Joseph Lucien Jean Gonzague DeBlois (born June 21, 1957) is a Canadian former professional ice hockey right wing / centre. He featured in the 1979 Stanley Cup Finals with the New York Rangers and the 1986 Stanley Cup Finals with the Montreal Canadiens.

Career
Born in Joliette, Quebec, DeBlois was selected in the 1977 NHL Entry Draft by the New York Rangers in the first round, eighth overall. He was chosen over Mike Bossy by Rangers' general manager John Ferguson, Sr. because "Bossy didn't check enough for the NHL." DeBlois was a top Canadian major junior player in the mid-seventies, where he tallied excellent numbers with the Sorel Black Hawks. He also won the Michel Brière Memorial Trophy as the league MVP during his last junior season in the Quebec Major Junior Hockey League.

In his National Hockey League (NHL) career he played for six teams, the New York Rangers (1977–1979 and 1986–1989), Colorado Rockies (1979–1981), Winnipeg Jets (1981–1984 and 1992), Montreal Canadiens (1984–1986), Quebec Nordiques (1989–1990) and Toronto Maple Leafs (1990–1992). He won a Stanley Cup in 1986 with the Canadiens and also participated in the Stanley Cup Final in 1979 with the Rangers. During his career, DeBlois captained the Jets for two seasons and was an assistant for others (Montreal, New York and Winnipeg). He scored his 200th NHL career goal in the 1986–87 season against his former team, the Montreal Canadiens.
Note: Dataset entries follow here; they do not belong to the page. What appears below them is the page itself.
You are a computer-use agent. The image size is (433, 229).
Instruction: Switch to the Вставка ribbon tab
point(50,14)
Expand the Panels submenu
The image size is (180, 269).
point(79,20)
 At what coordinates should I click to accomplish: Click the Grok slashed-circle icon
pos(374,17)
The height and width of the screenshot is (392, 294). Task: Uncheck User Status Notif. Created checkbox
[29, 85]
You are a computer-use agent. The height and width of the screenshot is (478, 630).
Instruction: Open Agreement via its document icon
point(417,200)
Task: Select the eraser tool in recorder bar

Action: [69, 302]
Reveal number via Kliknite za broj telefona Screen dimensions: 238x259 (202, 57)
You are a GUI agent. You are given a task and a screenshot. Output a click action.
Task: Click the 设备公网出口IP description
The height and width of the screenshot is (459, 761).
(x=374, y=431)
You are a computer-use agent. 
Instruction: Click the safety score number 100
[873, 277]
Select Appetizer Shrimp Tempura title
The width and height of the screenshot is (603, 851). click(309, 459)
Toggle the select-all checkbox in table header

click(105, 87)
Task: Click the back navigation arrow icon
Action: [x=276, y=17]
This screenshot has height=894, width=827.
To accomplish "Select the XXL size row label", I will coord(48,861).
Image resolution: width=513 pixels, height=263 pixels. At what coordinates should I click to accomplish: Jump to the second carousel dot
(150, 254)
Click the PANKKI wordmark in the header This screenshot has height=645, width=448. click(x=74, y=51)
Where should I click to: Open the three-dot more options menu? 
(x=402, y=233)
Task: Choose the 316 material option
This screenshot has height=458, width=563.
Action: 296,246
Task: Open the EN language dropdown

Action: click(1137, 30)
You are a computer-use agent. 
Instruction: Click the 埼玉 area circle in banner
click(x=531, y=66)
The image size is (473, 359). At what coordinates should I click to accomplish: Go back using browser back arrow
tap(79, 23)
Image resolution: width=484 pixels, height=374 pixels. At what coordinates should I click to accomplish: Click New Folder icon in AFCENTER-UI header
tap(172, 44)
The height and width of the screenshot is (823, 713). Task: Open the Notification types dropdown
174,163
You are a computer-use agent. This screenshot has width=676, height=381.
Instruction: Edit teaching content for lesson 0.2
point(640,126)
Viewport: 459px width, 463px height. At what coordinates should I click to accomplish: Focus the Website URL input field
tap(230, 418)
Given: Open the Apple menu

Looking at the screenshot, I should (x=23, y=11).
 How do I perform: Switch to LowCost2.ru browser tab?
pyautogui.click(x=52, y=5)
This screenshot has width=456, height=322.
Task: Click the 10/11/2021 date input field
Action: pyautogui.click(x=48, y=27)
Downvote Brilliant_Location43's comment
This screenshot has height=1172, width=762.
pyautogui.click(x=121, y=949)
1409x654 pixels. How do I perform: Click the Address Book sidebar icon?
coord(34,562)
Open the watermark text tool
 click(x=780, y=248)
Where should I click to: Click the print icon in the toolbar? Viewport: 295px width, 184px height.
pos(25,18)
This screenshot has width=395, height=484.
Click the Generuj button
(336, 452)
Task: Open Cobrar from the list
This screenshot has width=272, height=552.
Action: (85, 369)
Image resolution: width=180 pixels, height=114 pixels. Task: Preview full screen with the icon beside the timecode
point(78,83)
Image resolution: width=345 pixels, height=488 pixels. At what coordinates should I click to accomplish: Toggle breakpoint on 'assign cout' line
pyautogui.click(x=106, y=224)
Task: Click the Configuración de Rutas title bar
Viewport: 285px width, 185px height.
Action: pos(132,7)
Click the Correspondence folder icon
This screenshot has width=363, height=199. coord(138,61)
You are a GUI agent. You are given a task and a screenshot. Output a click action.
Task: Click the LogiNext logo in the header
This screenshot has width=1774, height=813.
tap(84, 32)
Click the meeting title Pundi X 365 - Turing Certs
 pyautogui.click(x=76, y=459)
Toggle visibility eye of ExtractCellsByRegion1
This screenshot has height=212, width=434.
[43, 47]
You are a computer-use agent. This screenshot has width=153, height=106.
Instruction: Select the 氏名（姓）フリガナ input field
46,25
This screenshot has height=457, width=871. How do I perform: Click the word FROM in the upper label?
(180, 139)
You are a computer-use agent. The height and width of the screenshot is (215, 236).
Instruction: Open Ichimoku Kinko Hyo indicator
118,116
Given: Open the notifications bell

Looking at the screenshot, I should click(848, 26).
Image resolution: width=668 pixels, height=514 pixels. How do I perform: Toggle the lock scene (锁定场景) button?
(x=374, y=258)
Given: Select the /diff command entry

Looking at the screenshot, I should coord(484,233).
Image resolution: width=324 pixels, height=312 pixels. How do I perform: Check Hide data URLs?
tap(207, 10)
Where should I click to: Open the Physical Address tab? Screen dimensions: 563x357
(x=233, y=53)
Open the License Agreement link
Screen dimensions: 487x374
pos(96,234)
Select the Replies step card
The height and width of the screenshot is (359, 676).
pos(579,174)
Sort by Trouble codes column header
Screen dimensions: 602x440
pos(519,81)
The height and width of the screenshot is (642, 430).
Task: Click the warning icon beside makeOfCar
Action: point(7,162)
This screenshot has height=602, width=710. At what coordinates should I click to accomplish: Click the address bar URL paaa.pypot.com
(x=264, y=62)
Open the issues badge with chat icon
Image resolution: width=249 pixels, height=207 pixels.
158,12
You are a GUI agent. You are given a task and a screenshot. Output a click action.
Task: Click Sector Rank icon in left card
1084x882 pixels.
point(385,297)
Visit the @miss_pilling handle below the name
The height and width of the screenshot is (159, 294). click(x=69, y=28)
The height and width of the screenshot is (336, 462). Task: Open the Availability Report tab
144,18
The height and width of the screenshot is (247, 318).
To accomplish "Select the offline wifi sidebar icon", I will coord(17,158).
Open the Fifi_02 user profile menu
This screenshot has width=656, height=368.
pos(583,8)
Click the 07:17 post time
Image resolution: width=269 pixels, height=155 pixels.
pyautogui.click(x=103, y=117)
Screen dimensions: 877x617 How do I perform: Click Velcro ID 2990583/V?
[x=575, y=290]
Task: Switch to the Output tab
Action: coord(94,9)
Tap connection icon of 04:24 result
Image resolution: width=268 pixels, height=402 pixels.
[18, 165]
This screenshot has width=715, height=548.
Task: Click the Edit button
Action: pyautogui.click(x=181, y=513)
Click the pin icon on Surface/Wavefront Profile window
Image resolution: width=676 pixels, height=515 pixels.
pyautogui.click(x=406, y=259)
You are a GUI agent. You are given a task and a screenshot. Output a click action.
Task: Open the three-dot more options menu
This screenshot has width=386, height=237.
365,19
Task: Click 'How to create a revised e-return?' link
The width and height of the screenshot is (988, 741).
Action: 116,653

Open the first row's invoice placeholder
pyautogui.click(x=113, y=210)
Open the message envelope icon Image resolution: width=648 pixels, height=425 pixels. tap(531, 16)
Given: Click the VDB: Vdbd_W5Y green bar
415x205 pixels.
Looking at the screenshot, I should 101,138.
After his playing career, he became a broadcaster for RDS, later becoming an amateur scout for the Nordiques and later was added to a six-man coaching roster under Pierre Pagé with the same team in the spring of 1993 (André Savard, Don Jackson, Jacques Cloutier, Clément Jodoin, and DeBlois). He was the original coach and general manager of Moncton's first QMJHL franchise in 1995–1996, the Moncton Alpines. DeBlois later became an assistant coach with the Kansas City Blades in the International Hockey League (IHL) for two seasons.

Following his stint in the IHL, he was hired as a professional scout for the Mighty Ducks of Anaheim from 1998 to 2005 and later worked as a scout with the Vancouver Canucks from 2005 to 2016.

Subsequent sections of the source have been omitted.